In 2007-08, the Queen’s Advancement office had their most successful year ever, receiving over $65 million in alumni donations, including a $17 million Rembrandt painting from distinguished alumnus Alfred Bader.
That all changed last fall, as the downturn in stock markets sent alumni donors into total financial retreat, chief advancement officer, Jennifer Marr said.
“With the meltdown, where we saw our biggest effect was our major giving program,” she said.
Marr said major gifts are defined as targeted donations given to the University for a specific purpose in mind. It’s one of the three types of alumni donations. The other two are “planned gifts” given to the University posthumously according to the donor’s will and the annual fund, which is made up of smaller financial gifts incorporated into the school’s annual operating budget.
Marr said gifts of business shares is another area where Queen’s saw a dramatic decline in cash flow during the last year due to declining share values.
“What happens is that they give Queen’s their shares, Queen’s immediately sells them and uses the proceeds to go wherever the University wants it to go,” she said. “There’s a tax incentive for donors to donate shares. During the meltdown, that dried right up because now their shares were in loss situations. We’re just starting to see that pick up again.”
The office of Advancement said more than a 50 per cent decline in money raised over the last fiscal year from May 2008 to May 2009, but Marr said this year her office has already started to see a signs that the tide is turning.
“Last year we raised $30 million.
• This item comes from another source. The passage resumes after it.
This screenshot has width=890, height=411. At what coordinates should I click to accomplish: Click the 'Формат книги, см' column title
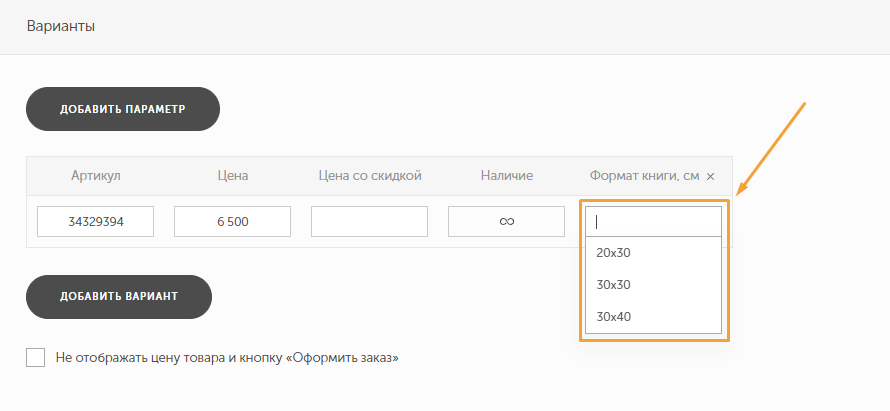(x=644, y=176)
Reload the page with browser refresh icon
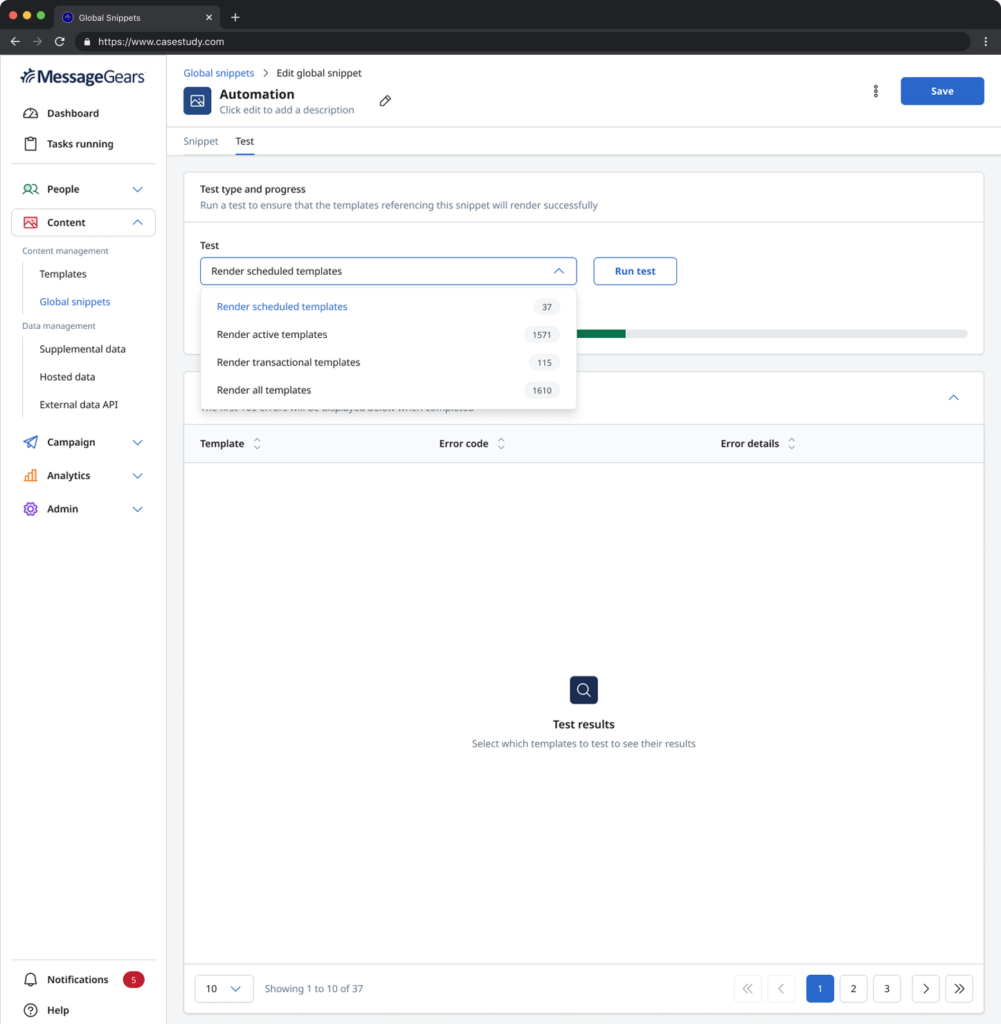 coord(60,42)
So far this fiscal year, starting in May we have raised over $20 million, with an overall goal of $40 million dollars.”
Marr said Queen’s Annual Fund is projected to raise $7 million towards the annual operating budget.
Acting Vice-Principal (Advancement) Sean Conway said he’s also noticed alumni have begun to be more forthcoming with donations this current fiscal year than would be expected after the economic downturn.
He said the University’s in good shape financially for two major capital projects the medical school and the Isabel Bader Performing Arts Centre.
He said 90 per cent of the medical school’s funding is committed and about 85 per cent of the performing arts centre funding is ed for.
Conway also cited four examples of major gifts as signs that the school is banking on more alumni financial in the near future.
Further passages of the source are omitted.